Lounging on her sofa with a bowl of salad in hand, Madeleine Kelly, former Varsity Blues mid-distance runner, stretches her legs and winces. She’s sore after a long day of training.

No longer running for the Varsity Blues, Kelly has new goals in mind to work toward: namely, the Olympics. “I’m training for cross country with the Varsity Blues and will have an indoor season,” Kelly clarifies, but it is clear that she is hungry for more.

Kelly found her stride while running at U of T. “I met my coach through the Varsity Blues — actually I met him in high school when I was 16. I’ve [ran] with him ever since, and I still do, so I’ve known him for eight years.”

Meshing well with Coach Terry Radchenko and the support system of friends and teammates that she amassed over her years studying at U of T, Kelly decided to stay in Toronto and run with the U of T Track Club.

She felt that the familiarity and camaraderie of the club would lead her to success: “[Terry Radchenko] is part of the reason I chose to go to U of T, and why I stayed to run for the U of T Track Club.”
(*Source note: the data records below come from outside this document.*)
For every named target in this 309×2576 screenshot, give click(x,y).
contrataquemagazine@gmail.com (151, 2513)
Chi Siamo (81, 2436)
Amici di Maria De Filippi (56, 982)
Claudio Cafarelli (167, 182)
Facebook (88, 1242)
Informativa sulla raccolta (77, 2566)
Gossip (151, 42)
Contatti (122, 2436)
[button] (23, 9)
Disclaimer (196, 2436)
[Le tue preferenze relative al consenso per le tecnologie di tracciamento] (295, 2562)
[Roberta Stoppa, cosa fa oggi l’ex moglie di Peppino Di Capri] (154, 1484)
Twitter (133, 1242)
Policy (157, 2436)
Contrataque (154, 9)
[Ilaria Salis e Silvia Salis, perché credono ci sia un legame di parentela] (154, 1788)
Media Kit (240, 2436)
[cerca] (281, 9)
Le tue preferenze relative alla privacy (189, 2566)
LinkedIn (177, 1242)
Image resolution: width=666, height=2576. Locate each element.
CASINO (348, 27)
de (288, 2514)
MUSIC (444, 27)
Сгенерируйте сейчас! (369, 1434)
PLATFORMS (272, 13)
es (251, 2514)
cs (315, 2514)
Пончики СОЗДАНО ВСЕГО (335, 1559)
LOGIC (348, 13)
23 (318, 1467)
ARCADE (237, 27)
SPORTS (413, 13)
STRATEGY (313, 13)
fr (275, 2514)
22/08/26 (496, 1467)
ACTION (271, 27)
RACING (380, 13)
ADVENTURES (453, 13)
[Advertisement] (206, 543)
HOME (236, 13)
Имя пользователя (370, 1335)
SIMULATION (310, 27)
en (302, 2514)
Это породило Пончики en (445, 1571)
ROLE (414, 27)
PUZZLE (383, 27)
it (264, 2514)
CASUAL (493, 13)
The decision to stick around paid off. In late July, at the Canadian Track and Field Championships in Montréal, Kelly defeated favourite Melissa Bishop-Nriagu and defending champion Lindsey Butterworth in the 800-metre event to secure her first national title. “It was one of the most memorable days of my life,” she chuckled. She was undoubtedly the underdog: “I just had a really good last 100 metres, and won by the skin of my teeth. It wasn’t even on my radar to win this race.”
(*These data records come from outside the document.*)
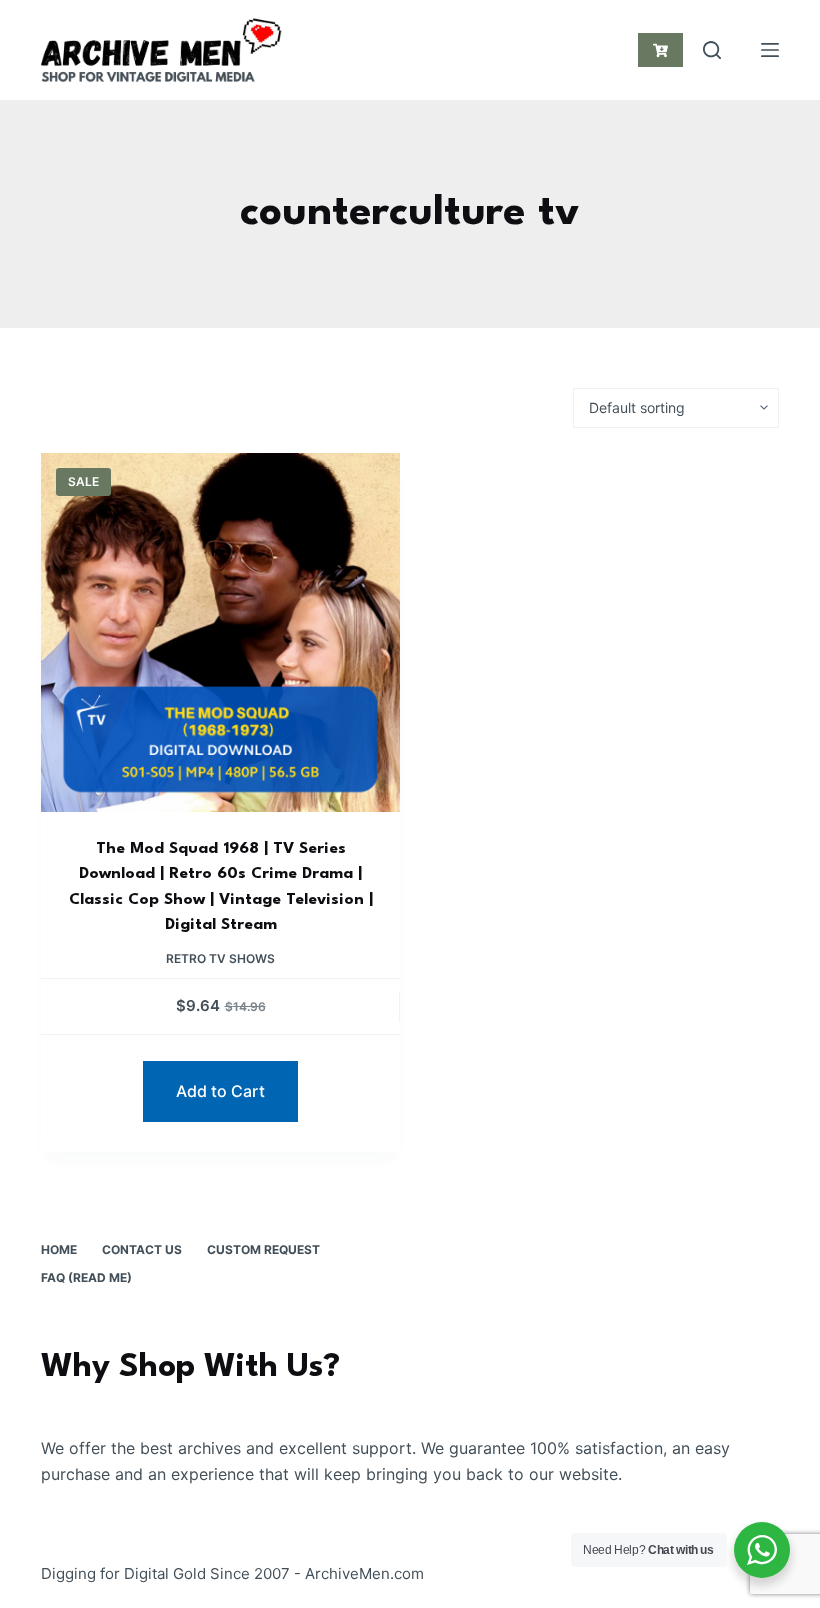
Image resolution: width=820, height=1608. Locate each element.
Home (59, 1249)
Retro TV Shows (220, 958)
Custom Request (263, 1249)
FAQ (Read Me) (86, 1277)
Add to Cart (220, 1091)
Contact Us (142, 1249)
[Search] (712, 50)
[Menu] (770, 50)
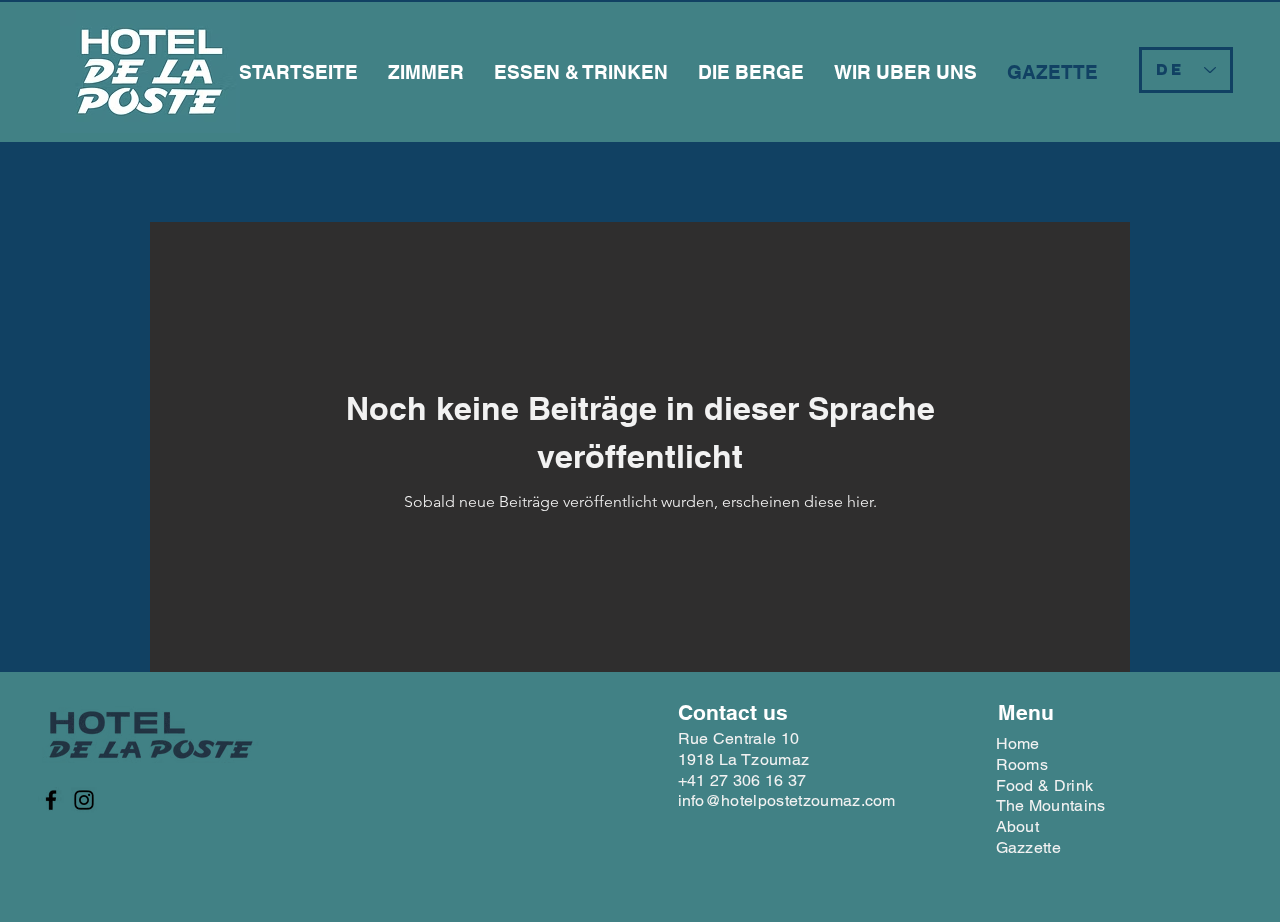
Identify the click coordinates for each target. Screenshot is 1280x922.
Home (1018, 743)
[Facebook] (51, 800)
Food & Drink (1045, 785)
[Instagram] (84, 800)
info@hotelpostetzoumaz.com (787, 800)
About (1018, 826)
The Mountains (1051, 805)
But make no mistake: this win is just the beginning for Kelly. When asked what her sights are set on next, she didn’t hesitate: “Going into this year, I wanted to make the Olympics, and I still do.” Instead of inflating her ego or allowing her to rest on her laurels, her recent win has stoked her competitive fire and fueled her drive for bigger wins. She’s using the recipe that led her to success to orient herself for wins at future races. “I de-stressed that day, and felt pretty good. I went shopping with my sisters, ate some food, watched some Real Housewives, and went to the track.”

Kelly is also quick to credit her steady success to her support system. “A bunch of people were there to watch, which was very nice, like my family, my boyfriend, and my teammates. And there were a bunch of people watching at home.” With a goal within reach and a group of people to keep her focused, it’s no wonder that she’s so confident for the Summer Olympics in Tokyo.
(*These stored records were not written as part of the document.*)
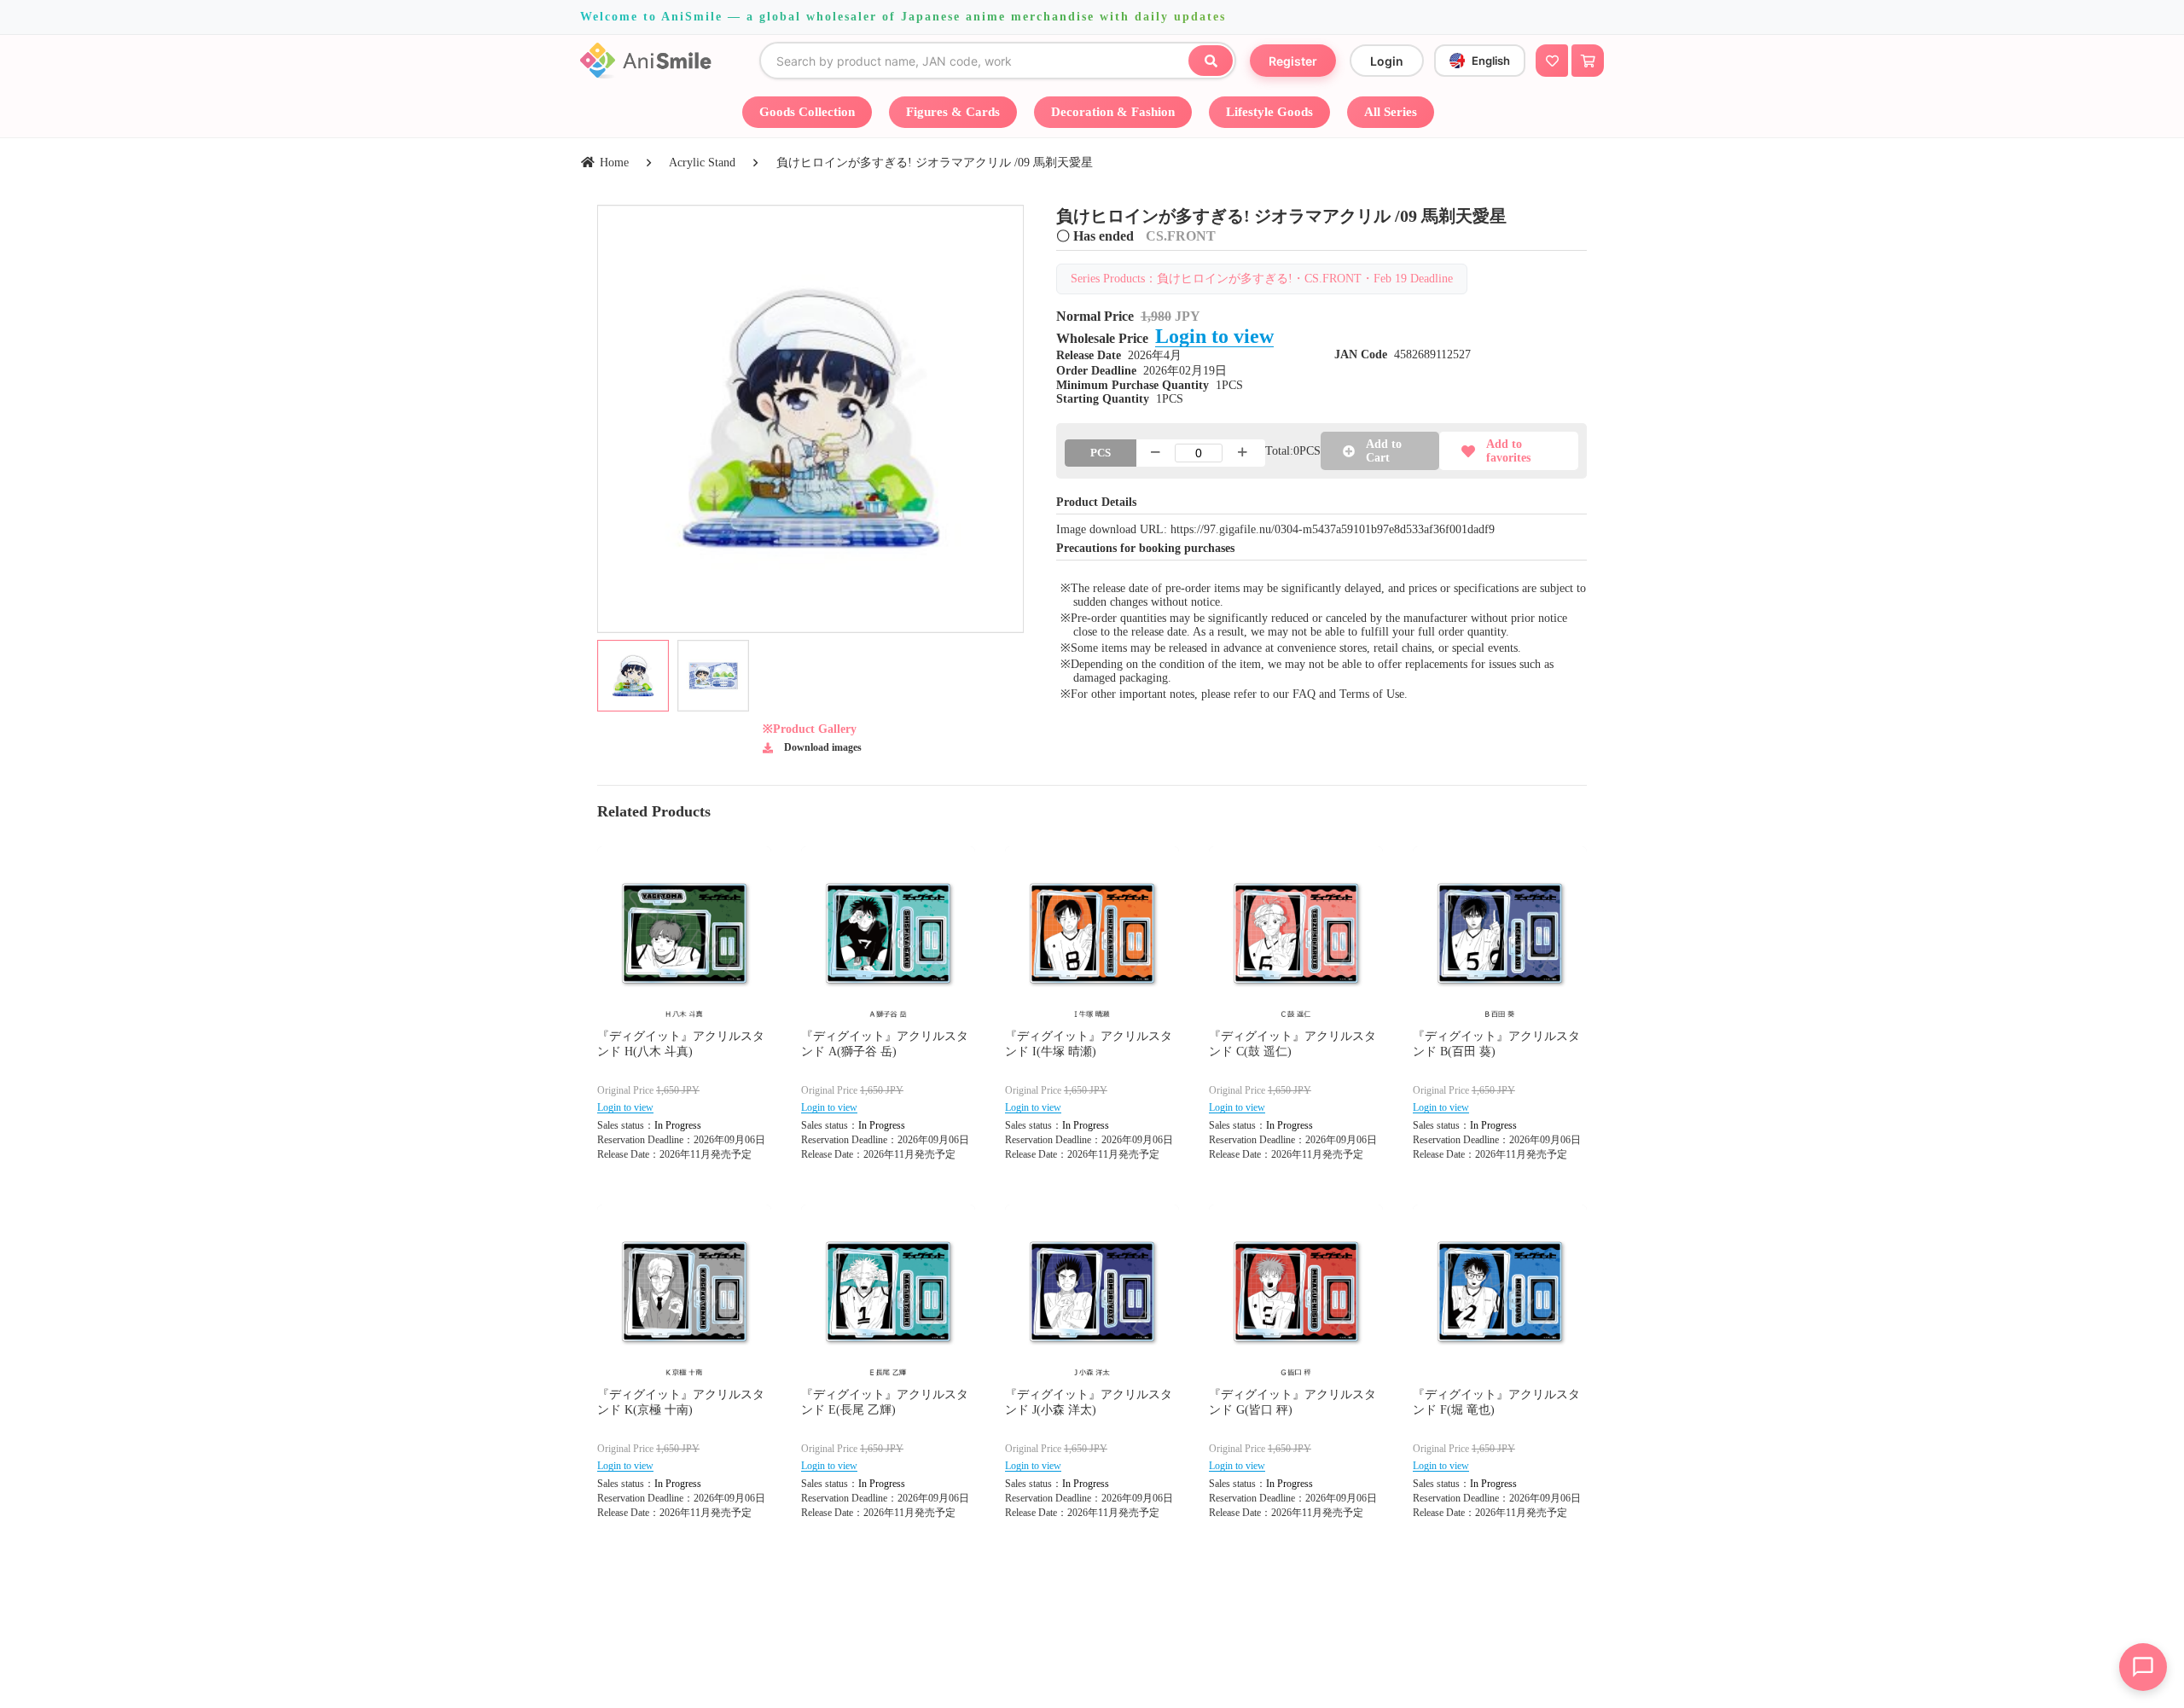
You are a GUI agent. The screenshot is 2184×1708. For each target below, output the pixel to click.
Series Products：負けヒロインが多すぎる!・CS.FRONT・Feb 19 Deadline (1262, 278)
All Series (1390, 112)
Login (1386, 61)
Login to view (1214, 336)
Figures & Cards (953, 112)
She may not have Bishop-Nriagu’s media attention, but Kelly doesn’t need it. She’s steadily working her way to the tantalizingly-close standard time for the Canadian Olympic team, and she’s not letting any distractions get in her way.

Watch out for Madeleine Kelly — she may very well be on your TV screens next year. “It’s not a guarantee,” she says, “but I’ve got a chance. I’ve got a real chance.”